## Belge Bölümü
● ● ● ●
TTB BÜYÜK KONGRESİ YAPILDI

01.07.2014

Türk Tabipleri Birliği (TTB) 64. Büyük Kongresi 28-29 Haziran 2014 tarihlerinde Ankara’da Devlet Su İşleri (DSİ) Konferans Salonu'nda toplandı. Kongrede, konuk konuşmacı olarak TMMOB Genel Sekreter Vekili H. Can Doğan da bir konuşma yaptı. 

TMMOB Genel Sekreter Vekili H. Can Doğan’ın konuşması şöyle:

 

Sayın Divan

Değerli TTB Yöneticileri

Sevgili Delegeler,

Hepinizi TMMOB Yönetim Kurulu adına saygı, sevgi ve dostlukla selamlıyorum. Burada aranızda olmaktan büyük bir onur duyuyorum.

Birlik Başkanımız Mehmet Soğancı, TMMOB 43. Dönem Çalışma Programının belirlenmesi gündemli Yönetim Kurulu toplantımızda olduğu için aramızda bulunamıyor. Kendisinin de saygı, sevgi ve selamlarını iletmek istiyorum.

Evet Arkadaşlar,

Çalışma döneminizin sona erdiği bu günlerde son iki yıla baktığımızda; Türkiye’nin her alanda neo-liberalizmin yönlendiriciliğinde dönüşümden geçirildiği, tüm kamusal hizmetlerin sermayeye devredilip, kamunun adeta yok edildiği; ormanların, kıyıların, suyumuzun, toprağımızın birilerine peşkeş çekildiği; kentlerin "dönüşüm" adı altında ranta tahvil edildiği; yolsuzluğun, rüşvetin, her türlü pisliğin ortaya apaçık döküldüğü; baskının, zor kullanımının, zorbalığın tavan yaptığı; torba yasalar, torba davalarla adeta bir toz bulutu ardında ülkemizin yeniden şekillendirildiği bir dönem yaşandı. Soma’da ülke tarihinin en acı iş cinayetini de bu dönemde yaşadık.

Genel Kurulunuz faşist bir baskı altında geliştirilen neoliberal sömürü içinde kamuya ait tüm kurumlar özelleştirildiği, ticarileştirildiği, çalışma hayatının tamamen taşeron sistemi içerisinde güvensizleştirildiği, AKP havuzuna bağlı şirketlerin daha çok kar etmesi pahasına inşaatlar, fabrikalar, madenler işçi mezarlığına dönüştürüldüğü günlerde gerçekleştiriliyor.

Geçen iki yıl süresince tüm yaşam alanlarımızın yanı sıra mühendislik, mimarlık, şehir plancılığı uygulamaları ve Örgütümüz TMMOB de olumsuz yönde etkilendi. AKP iktidarının ülkeyi baştan sona kuşatan baskıcı politikalarından herkes gibi TMMOB de nasibini aldı.
● ● ● ●
Kaynak veriler
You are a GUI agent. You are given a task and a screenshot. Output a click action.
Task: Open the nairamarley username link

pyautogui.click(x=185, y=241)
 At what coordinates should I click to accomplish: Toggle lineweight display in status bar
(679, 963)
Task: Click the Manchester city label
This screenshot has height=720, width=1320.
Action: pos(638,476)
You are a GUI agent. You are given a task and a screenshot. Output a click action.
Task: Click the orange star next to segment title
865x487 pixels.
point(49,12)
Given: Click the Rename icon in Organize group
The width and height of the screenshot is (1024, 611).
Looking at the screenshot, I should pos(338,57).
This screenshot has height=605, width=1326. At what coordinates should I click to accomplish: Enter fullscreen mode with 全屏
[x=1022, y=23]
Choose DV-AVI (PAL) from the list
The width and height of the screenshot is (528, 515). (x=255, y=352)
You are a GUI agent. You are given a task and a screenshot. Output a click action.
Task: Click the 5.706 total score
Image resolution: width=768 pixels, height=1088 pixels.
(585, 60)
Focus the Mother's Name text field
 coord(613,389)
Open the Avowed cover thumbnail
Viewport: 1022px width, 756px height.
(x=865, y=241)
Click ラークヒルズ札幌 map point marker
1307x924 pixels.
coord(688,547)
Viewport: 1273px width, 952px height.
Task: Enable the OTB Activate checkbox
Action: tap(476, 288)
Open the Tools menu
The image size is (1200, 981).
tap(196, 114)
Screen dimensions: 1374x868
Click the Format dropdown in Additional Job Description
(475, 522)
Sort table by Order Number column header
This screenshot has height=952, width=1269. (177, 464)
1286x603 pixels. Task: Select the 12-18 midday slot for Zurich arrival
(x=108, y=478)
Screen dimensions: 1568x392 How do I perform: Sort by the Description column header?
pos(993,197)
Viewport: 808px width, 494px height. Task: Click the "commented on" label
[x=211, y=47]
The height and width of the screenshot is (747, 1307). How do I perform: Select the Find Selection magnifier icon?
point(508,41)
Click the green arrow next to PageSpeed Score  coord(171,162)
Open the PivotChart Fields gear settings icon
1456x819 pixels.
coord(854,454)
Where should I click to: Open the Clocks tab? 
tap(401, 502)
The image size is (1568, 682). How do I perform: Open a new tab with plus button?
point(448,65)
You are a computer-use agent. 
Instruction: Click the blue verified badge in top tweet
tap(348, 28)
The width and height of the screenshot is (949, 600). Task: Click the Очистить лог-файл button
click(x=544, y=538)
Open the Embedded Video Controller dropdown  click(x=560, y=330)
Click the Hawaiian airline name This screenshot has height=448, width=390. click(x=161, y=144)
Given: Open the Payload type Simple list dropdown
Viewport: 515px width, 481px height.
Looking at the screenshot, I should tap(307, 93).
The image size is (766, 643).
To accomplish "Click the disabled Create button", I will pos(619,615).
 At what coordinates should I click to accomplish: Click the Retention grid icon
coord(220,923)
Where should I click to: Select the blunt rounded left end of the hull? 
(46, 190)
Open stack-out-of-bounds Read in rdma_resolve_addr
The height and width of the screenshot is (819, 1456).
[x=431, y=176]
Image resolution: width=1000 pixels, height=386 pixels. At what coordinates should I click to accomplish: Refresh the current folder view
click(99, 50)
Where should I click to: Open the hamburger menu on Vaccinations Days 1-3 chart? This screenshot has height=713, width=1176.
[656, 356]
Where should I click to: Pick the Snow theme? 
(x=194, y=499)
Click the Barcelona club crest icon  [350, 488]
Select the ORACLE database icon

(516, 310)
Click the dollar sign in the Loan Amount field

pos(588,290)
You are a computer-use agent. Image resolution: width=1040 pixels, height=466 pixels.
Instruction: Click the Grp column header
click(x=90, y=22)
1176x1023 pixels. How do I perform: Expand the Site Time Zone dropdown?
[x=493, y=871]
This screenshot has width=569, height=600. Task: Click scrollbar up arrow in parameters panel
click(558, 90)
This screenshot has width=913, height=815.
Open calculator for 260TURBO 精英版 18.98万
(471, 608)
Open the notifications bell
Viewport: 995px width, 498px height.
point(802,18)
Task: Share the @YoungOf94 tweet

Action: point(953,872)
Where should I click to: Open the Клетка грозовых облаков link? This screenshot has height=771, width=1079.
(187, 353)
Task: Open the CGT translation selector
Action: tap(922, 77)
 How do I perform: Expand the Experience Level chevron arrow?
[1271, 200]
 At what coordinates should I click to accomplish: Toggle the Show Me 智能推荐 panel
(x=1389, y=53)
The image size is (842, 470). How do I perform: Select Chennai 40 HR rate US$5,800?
● ● ● ●
## Yapılacak İşlemler
1 > TTB kongresi metnine göre şu soruları yanıtlayın:
(a) TTB 64. Büyük Kongresi hangi tarihlerde toplandı?
(b) Mehmet Soğancı hangi toplantıda olduğu için kongreye katılamadı?
(c) Konuşmacı ülke tarihinin en acı iş cinayetinin nerede yaşandığını söylüyor?
2 > TTB kongresi metninde "Hepinizi TMMOB Yönetim" ifadesini içeren sözcüklerle başlayıp "selamlarını iletmek istiyorum." ile biten bölümü aynen yeniden yazın.
3 > Lütfen TTB kongresi metnini kaldığı yerden devam ettirin.

## Çözülen Görevler
1 >
(a) 28-29 Haziran 2014
(b) TMMOB 43. Dönem Çalışma Programının belirlenmesi gündemli Yönetim Kurulu toplantısında
(c) Soma'da

2 >
Hepinizi TMMOB Yönetim Kurulu adına saygı, sevgi ve dostlukla selamlıyorum. Burada aranızda olmaktan büyük bir onur duyuyorum.

Birlik Başkanımız Mehmet Soğancı, TMMOB 43. Dönem Çalışma Programının belirlenmesi gündemli Yönetim Kurulu toplantımızda olduğu için aramızda bulunamıyor. Kendisinin de saygı, sevgi ve selamlarını iletmek istiyorum.

3 >
TMMOB’yi işlevsizleştirip etkisizleştirmeye yönelik olarak TMMOB Yasası değişikliği girişimlerinden Meclis’te gece yarısı operasyonuyla 3194 Sayılı İmar Kanunu’na eklenen bir maddeyle mesleki denetimimizi yok etmeye yönelik düzenlemeye; Birliğimiz ve odalarımızın çalışma alanlarını kısıtlayan onlarca ikincil mevzuatta yapılan değişikliklerden odalarımız üzerinde bakanlıkların idari ve mali denetimi kurmaya yönelik düzenlemeye kadar arka arkaya yapılan onlarca saldırının muhatabı olarak yaşadık geçen dönemi. İstanbul birimlerimizde görev alan yönetici arkadaşlarımızın gözaltına alınmaları, TMMOB Başkanı, Genel Sekreteri, İKK sekreterlerimiz ve yöneticilerimiz için açılan onlarca dava da bu dönemde yaşadığımız baskının göstergeleri oldu.

Saldırı sadece TMMOB’ye değildi tabii ki. Bu saldırı; kim bu ülkenin havasına, suyuna, taşına, toprağına, deresine, ormanına, en önemlisi insanına sahip çıktıysa; herkese, her örgütlülüğe, şüphesiz Türk Tabipleri Birliğine de yönelik oldu.

Ve GEZİ yaşandı geçen dönem: Bir yanıyla ülkenin tek adam diktası altında karanlığa sürüklendiği öte yanda ise ülkenin dört bir yanından direnişin ve umudun parladığı bir dönemdi Haziran direnişi. Haziran direnişi hepimizin içini ısıttı. Aslında herkes biliyor ki, gerek Taksim Dayanışmasının oluşmasında, gerekse Gezi’den çıkan sesin tüm ülkede "Artık yeter! Her yer Taksim, her yer direniş" çığlığına dönüşmesinde;  TMMOB, Gezi direnişinin ne önünde, ne arkasında, ne sağında, ne solundaydı. Direnişin tam ortasında, tam merkezindeydi. Bu direnişte kaybettiğimiz; hepimize direnmenin ve dayanışmanın güzelliğini gösteren ve yaşları anca yirmili olan bizim çocuklarımız; Ethem Sarısülük, Ali İsmail Korkmaz, Abdullah Cömert, Mehmet Ayvalıtaş, Medeni Yıldırım, Ahmet Atakan, Hasan Ferit Gedik ve kara boncuk gözleri ile Berkin şimdi bize bakıyor. Hepimizin gençlerimize "eşit, özgür, demokratik bir Türkiye" sözü var. İsimleri TMMOB’nin önümüzdeki dönemki çalışmalarının şüphesiz yol göstericisi olacaktır.

Sevgili Arkadaşlar,

Toplumsal muhalefetin içinde yer alan TMMOB, dünyada ve ülkemizde yaşananlara seyirci kalmayarak, karanlığa karşı aydınlığı, savaşa karşı barışı, eşitsizliğe karşı adaleti, şiddete karşı kardeşliği ve bir arada yaşamayı, sömürüye karşı emeği savunmaya devam edecektir.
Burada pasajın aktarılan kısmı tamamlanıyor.